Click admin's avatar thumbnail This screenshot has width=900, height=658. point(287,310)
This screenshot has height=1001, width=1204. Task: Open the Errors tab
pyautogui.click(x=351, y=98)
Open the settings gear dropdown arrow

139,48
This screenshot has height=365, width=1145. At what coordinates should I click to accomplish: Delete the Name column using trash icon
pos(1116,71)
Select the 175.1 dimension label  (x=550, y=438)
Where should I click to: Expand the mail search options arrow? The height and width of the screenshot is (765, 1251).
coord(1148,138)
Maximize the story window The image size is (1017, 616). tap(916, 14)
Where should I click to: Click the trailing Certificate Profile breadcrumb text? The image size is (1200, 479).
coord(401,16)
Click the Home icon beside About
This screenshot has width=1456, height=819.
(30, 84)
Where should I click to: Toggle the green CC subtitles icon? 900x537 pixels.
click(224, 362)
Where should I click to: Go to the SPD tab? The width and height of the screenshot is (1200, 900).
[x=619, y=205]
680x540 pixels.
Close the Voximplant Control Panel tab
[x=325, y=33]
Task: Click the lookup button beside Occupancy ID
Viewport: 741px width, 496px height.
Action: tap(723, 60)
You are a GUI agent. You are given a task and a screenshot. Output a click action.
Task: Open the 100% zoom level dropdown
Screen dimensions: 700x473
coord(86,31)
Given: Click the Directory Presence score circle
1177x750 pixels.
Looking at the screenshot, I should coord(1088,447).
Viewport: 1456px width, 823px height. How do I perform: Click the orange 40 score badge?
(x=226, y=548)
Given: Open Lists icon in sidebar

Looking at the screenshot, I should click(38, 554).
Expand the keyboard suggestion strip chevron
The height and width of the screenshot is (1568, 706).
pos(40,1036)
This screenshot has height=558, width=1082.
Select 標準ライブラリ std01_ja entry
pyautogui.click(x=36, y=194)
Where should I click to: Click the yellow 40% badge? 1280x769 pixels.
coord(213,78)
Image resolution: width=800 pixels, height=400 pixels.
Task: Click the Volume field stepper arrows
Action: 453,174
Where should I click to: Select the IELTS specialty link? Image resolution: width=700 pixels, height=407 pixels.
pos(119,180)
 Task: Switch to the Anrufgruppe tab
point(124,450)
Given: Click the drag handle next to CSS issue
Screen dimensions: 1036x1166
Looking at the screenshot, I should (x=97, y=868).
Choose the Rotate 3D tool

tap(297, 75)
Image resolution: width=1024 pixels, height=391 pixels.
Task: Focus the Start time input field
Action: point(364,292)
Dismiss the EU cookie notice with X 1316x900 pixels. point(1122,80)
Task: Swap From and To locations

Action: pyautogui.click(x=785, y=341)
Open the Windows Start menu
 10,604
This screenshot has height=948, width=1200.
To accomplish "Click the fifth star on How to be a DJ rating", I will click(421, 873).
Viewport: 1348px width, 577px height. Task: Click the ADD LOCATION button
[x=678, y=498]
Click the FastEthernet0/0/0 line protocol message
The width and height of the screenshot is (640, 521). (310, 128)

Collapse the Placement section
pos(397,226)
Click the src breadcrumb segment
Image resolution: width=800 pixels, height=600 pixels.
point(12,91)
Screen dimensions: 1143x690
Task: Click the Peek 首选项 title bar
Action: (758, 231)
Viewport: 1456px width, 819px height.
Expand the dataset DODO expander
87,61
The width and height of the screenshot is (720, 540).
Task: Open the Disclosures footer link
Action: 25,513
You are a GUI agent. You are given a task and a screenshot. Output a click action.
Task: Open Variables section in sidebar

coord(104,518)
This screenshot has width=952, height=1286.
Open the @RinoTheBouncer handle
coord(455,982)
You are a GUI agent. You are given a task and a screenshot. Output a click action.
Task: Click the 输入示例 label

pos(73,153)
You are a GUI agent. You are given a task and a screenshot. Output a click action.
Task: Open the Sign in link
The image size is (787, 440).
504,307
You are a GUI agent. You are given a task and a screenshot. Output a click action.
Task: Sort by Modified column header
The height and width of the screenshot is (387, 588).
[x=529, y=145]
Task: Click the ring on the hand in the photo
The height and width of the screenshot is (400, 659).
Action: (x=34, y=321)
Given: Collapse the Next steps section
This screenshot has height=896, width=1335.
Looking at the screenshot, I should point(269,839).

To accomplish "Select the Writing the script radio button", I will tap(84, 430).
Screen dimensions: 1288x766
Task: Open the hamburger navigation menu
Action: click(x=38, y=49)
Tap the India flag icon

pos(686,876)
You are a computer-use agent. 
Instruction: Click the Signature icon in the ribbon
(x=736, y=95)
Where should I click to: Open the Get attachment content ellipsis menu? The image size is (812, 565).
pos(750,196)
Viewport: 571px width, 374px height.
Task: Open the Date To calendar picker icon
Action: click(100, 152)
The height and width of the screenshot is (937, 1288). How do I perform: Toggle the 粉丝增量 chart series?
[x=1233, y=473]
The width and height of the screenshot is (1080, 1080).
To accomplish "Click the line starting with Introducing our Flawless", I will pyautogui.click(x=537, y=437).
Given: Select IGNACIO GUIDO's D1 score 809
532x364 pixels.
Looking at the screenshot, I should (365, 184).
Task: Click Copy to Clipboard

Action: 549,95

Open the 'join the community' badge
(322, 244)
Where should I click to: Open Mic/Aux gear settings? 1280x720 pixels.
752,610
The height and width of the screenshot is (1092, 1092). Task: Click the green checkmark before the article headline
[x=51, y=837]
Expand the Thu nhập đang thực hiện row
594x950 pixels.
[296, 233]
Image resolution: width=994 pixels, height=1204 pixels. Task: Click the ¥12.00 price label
——
WORK TASK: Work out how many lines in the material contain the string "with", then write that number and nothing more.

THE COMPLETED TASK: 2